Она умолкла, тяжело дыша; будто стометровку пробежала. Оол правым глазом смотрел в окно, а левый опустил долу. Ему было неловко/стыдно/неприятно.

— Я запуталась, — сказала Мэй, наплевав на эхо. — Простите, господин Оол. Я не могу. Омоомоо слишком сложен для меня. Для нас, людей. Эхо. Я его слышу, но не могу воспроизвести. Я пытаюсь. Правда.

Глаза Оола странствовали по стенам, полу, потолку, заглядывали в расходившиеся на северо-восток и юго-запад анфилады — точно следили за полетом разругавшейся пары сумасшедших мух.

— Ничего страшного, — ответил он, на правах носителя языка безупречно (зависть!) интонируя каждый звук, и Мэй опять покрылась мурашками, настолько совершенно было Оолово эхо. — Но, конечно, очень жаль. Вряд ли вы услышите Бога вплоть до Возвращения.

По-нашему — до морковкина заговенья. Никогда. Да, сестра, так ты еще не позорилась... И не видать тебе внутренних покоев Храма просто вот как своих ушей. Издалека видно, подойти никак, говорят китайцы. От чашки до губ путь далек лежит, говорят англичане. Близок локоть, да не укусишь, говорят русские. И что-то такое еще говорят испанцы. «Карамба! Остиа! Кохонудо!» — вот что не говорят, орут испанцы... Мэй готова была разреветься. В голове было пусто и безвидно, как в первый день творения. Баба вздорная, мысленно хлестнула она себя по щеке. Истеричка. А ну, взяла себя в руки.
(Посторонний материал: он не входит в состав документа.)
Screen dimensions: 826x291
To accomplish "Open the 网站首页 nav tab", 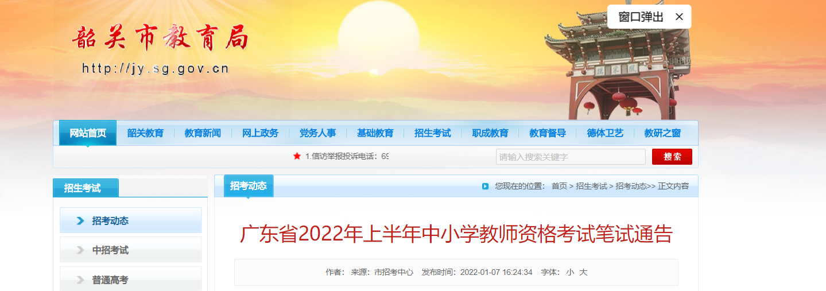I will point(88,133).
Но, господи, как же обидно...

Однако клеточки зоны Вернике — о, серые клеточки лингвиста! ментальную моторику не пропьешь! — уже раскладывали реплики Оола на лексемы и словоформы, подвергали их синтаксическому, семантическому, фонологическому анализу, отыскивали в вежливых оборотах характерные для омоомоо эпентезы (их тут пруд пруди) и пять видов рекурсии, толковали услышанное по Хомскому, Джекендорффу и Мнацаканян. Отдельный сегмент мозга Мэй трудился над эхом. Над сложным, переливчатым, прекрасным эхом. Или, может, прекрасно было то, что Мэй могла наконец-то понимать, как оно прекрасно. Только вот...

Что он сказал? Что я не услышу Бога? Никогда не услышу Бога — я?

Очухавшийся вычислитель щелкнул, и Мэй осознала, что Оол сказал не «мооа», но «мо’аоа». Первое слово употреблялось часто, ибо предназначалось для поминания местного Всевышнего всуе. Второе Мэй слышала до сих пор только от монахов, когда те — редко, очень редко — покидали стены обители.

Оол понял, что она поняла, а Мэй поняла, что он это понял, и когда их взгляды встретились (глаза Оола смотрели теперь прямо, как если бы он был человеком или, допустим, камбалой), старый гад почти пропел — и Мэй различила в этом пении эхо не только сказанного при ней, но и чего-то, что говорилось ранее, где-то, когда-то, Оолом и кем-то еще; интерференция двух и без того сложных мелодий зачаровывала:

— Госпожа Мэй, господин Аббат просит вас встретиться с ним немедленно.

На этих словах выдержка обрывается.